The Importance of Fully Formed Mythic Structures in Mystic Experiences
The podcast discusses the importance of having a fully formed mythic structure to accompany rapturous experiences. While some argue that psychedelic facilitators shouldn't impose their worldview on patients, the podcast suggests that a coherent mythic structure is essential for understanding and navigating the mystic experience. It provides a framework for recognizing and interacting with animate forces, creating a harmonious relationship with nature. The absence of a fully formed mythosphere in modern mysticism leads to chaotic and self-centered experiences that reinforce late capitalist ideology. The podcast highlights the need for a grand mythic narrative that can revitalize culture and foster a deeper connection with the natural world.
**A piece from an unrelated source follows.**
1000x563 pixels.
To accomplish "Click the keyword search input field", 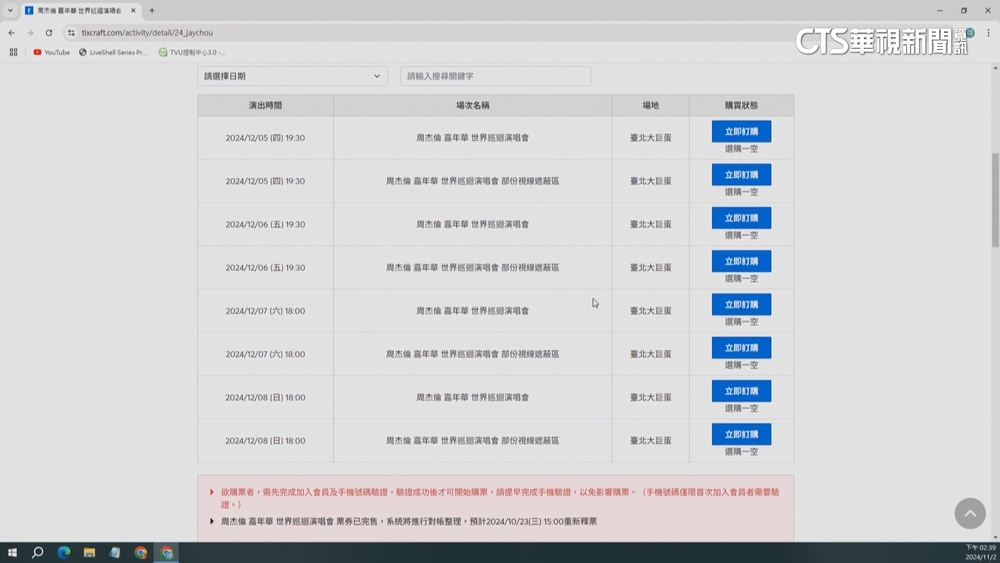I will 495,76.
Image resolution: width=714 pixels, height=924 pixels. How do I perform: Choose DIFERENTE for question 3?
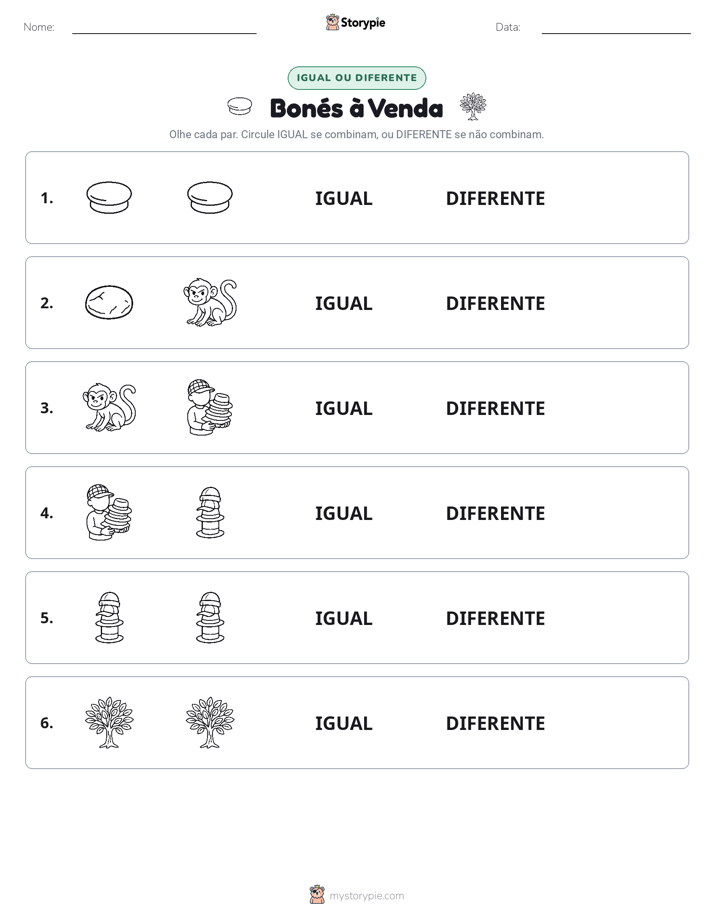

The Alignment of Brain Chemistry and the Mythosphere
The podcast explores the relationship between brain chemistry and the mythosphere. It questions the notion that trance experiences and the perception of animate beings are mere hallucinations or random phenomena. Instead, it argues that these experiences mirror the vibrational dynamics of creation and the configurations found in the outer world. The podcast advocates for the creation of a mythic geography that aligns the inner and outer worlds, allowing for a coherent understanding and interaction with forces and entities. By embracing the mythic narrative and acknowledging the existence of non-human persons, individuals can navigate the world with a deeper sense of harmony and purpose.
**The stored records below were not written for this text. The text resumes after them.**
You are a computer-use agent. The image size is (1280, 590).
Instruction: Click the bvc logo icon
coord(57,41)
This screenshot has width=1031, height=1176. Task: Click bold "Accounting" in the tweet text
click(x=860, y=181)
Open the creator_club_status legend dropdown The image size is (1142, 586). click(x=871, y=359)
Modern studies of mystic states focus on the 'ineffability' of the ecstatic experience — the impossibility of explaining what the experience was like. Yet mystic experience might be indescribable in modern culture simply because we’ve failed to culturally describe it. For those cultures historically who tread the mystic space with great regularity, there’s nothing indescribable about it. Mystic unity has been mapped. The people who have tread its spaces for thousands of years describe in scintillating detail landscapes, architectures, points, vortexes, luminosities, mandala-like configurations, all alive with animate entities. And these geographies are not simply described as personal visions, but as tangible externally existing landscapes that others can visit too. So where do such mystic scapes live? Are they a function of brain chemistry? An externally existing reality? An overlap of individual consciousness and the external world? All of the above? This episode unpacks the articulated geographies of mystic states and looks at the mystic experience beyond 'just brain chemistry' but rather as a state of alignment to greater patterns and forces that already exist within nature, forces that shaped our biology to begin with. Within this ongoing relationality, art, ritual, story, and song, work together to create a fully formed mythic structure through which human beings contextualize the world, and in an age of decontextualization and fragmentation, this mythic structure is as vitally important to the human bodymind as it has ever been.